Mounting Google Drive
You can mount your individual NC State Google Drive, or NC State Google Team Drive on the HPC as well. This is useful if your are archiving large amounts of data for later use. It is not advised to execute code directly from your mounted Google Drive filesystem due to the network speed limitation.
Here is an example of how to make a remote called drive
. First, run:
rclone config
This will guide you through an interactive setup process:
No remotes found - make a new one
n) New remote
r) Rename remote
c) Copy remote
s) Set configuration password
q) Quit config
n/r/c/s/q> n
name> drive
Type of storage to configure.
Choose a number from below, or type in your own value
[snip]
10 / Google Drive
\ "drive"
[snip]
Storage> 10
Google Application Client Id - leave blank normally.
client_id>
Google Application Client Secret - leave blank normally.
client_secret>
Scope that rclone should use when requesting access from drive.
Choose a number from below, or type in your own value
1 / Full access all files, excluding Application Data Folder.
\ "drive"
2 / Read-only access to file metadata and file contents.
\ "drive.readonly"
/ Access to files created by rclone only.
3 | These are visible in the drive website.
| File authorization is revoked when the user deauthorizes the app.
\ "drive.file"
/ Allows read and write access to the Application Data folder.
4 | This is not visible in the drive website.
\ "drive.appfolder"
/ Allows read-only access to file metadata but
5 | does not allow any access to read or download file content.
\ "drive.metadata.readonly"
scope> 1
ID of the root folder - leave blank normally. Fill in to access "Computers" folders. (see docs).
root_folder_id>
Service Account Credentials JSON file path - needed only if you want use SA instead of interactive login.
service_account_file>
Remote config
Use auto config?
* Say Y if not sure
* Say N if you are working on a remote or headless machine or Y didn't work
y) Yes
n) No
y/n> n
#>>>> At this point rclone will provide you with a URL. Open that URL in your local browser, log in, copy the provided security key and enter it here.
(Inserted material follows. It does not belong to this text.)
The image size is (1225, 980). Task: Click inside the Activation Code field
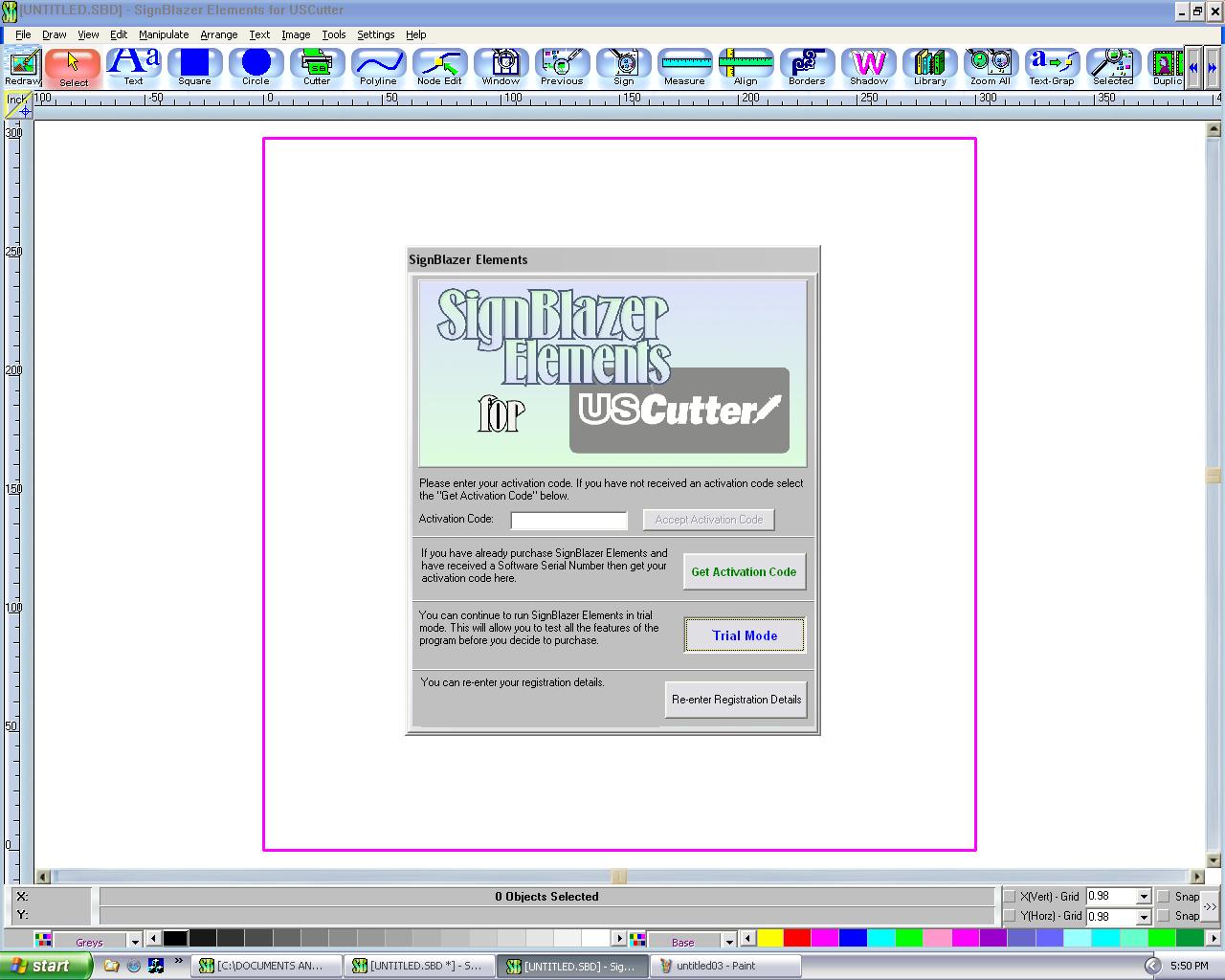coord(568,520)
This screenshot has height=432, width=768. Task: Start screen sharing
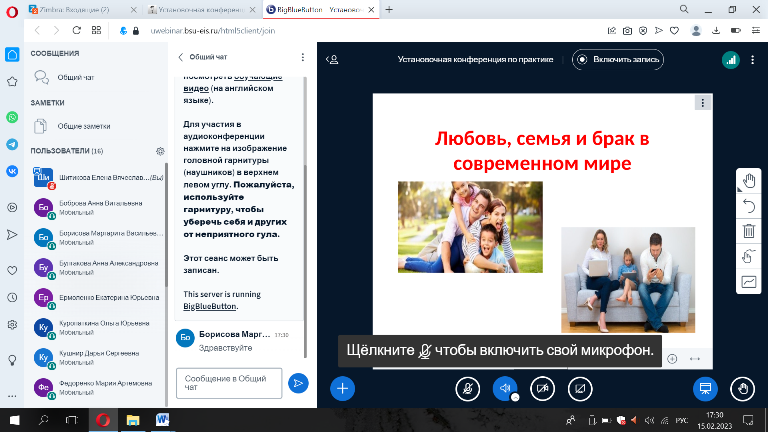tap(580, 388)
Configure this as a team drive?
y) Yes
n) No
y/n> n
--------------------
[remote]
client_id =
client_secret =
scope = drive
root_folder_id =
service_account_file =
token = {"access_token":"XXX","token_type":"Bearer","refresh_token":"XXX","expiry":"2014-03-16T13:57:58.955387075Z"}
--------------------
y) Yes this is OK
e) Edit this remote
d) Delete this remote
y/e/d> y
rclone mount drive: ~/Drive &